Two questions clients commonly ask me are:
- - What happens if I stop paying on my second mortgage?
- - What happens if I stop paying my mortgage (first and second?)
If you are delinquent on your first mortgage, soon or later, your mortgage company will initiate a foreclosure process. How long you can live in your home after you stop paying your mortgage varies greatly from lender to lender, your geographical location and other factors. I’ve seen clients not receive the Notice of Sale (this is the notice letting you know the location, time and date when your home will be sold) for years in certain cases. I suspect that as housing prices recover, especially in the San Francisco Bay Area, banks won’t wait around as long to foreclose.
What happens if I stop paying on the second mortgage? Second Mortgage Can Initiate Foreclosure!
Some clients mistakenly believe that only the first mortgage can foreclose on the property. Not so!

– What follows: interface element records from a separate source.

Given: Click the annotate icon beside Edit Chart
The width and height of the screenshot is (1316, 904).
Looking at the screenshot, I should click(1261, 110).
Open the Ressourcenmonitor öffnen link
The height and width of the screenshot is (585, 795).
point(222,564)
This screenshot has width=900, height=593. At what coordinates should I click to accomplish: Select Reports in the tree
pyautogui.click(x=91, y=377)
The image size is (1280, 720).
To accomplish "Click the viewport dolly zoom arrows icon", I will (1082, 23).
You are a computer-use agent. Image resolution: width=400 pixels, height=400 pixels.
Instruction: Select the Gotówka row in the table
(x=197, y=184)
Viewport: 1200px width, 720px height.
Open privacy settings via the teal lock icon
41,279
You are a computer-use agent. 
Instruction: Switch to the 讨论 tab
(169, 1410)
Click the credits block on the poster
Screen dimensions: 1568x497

Both the first and the second mortgage can foreclose if you miss payments. However, even if the second mortgage forecloses, it will only get paid after the first mortgage.
Let’s take an example:
You have two mortgages on your home with the following balances:
1st: $700,000
2nd: $100,000
Now, let’s suppose the second initiates the foreclosure and your home sells at auction for $600,000. The second lender will get nothing because the first mortgage is first in line to get paid. Since the sale price wasn’t sufficient to cover the first mortgage, the second gets $0. For this reason, it is less likely that the second mortgage will foreclose if your home is underwater.
However, let’s suppose your home is worth $900,000. In this case, the second is a lot more likely to foreclose since it would recover all of its money.
Can Chapter 13 Get Rid of Second Mortgage?
Chapter 13 is a viable way to save a home in many foreclosure situations. In Chapter 13, you propose a Chapter 13 plan where you repay your mortgage arrearages (missed payments) over up to a five year period. For example, if you owe $30,000 in back mortgage payments, you would propose to repay $500 per month ($30,000/60 months) in order to get caught up on your mortgage.
Chapter 13 may also allow you to get rid of your second mortgage once and for all through a process known as “lien strip.” Chapter 13 lien strip is only allowed in the following situation:
Your second mortgage is unsecured. In general, this means that the fair market value of your home is worth less than the first mortgage balance. For example, your home is worth $500,000 and your first mortgage balance is $650,000. This would make your second mortgage “unsecured” no matter how much your second mortgage loan amount because the first mortgage absorbs all value and leaves nothing for the second.
In this situation, we can file a Motion to “strip” your second mortgage. In order to do the lien strip, you must a) file Chapter 13 (not a Chapter 7) and b) make all of your Chapter 13 plan payments. In general, a Chapter 13 plan will last for 3 or 5 years.
As the housing prices continue to rise in San Francisco Bay Area, it will certainly become harder to lien strip since more second mortgages will be secured. In order to strip the second mortgage, the entire second mortgage balance must be unsecured. So, if you owe $600,000 on your first mortgage and your home is worth $600,001, you’re out of luck.
Of course, valuing your home to the exact dollar is difficult, especially in this market but that’s a topic for another post.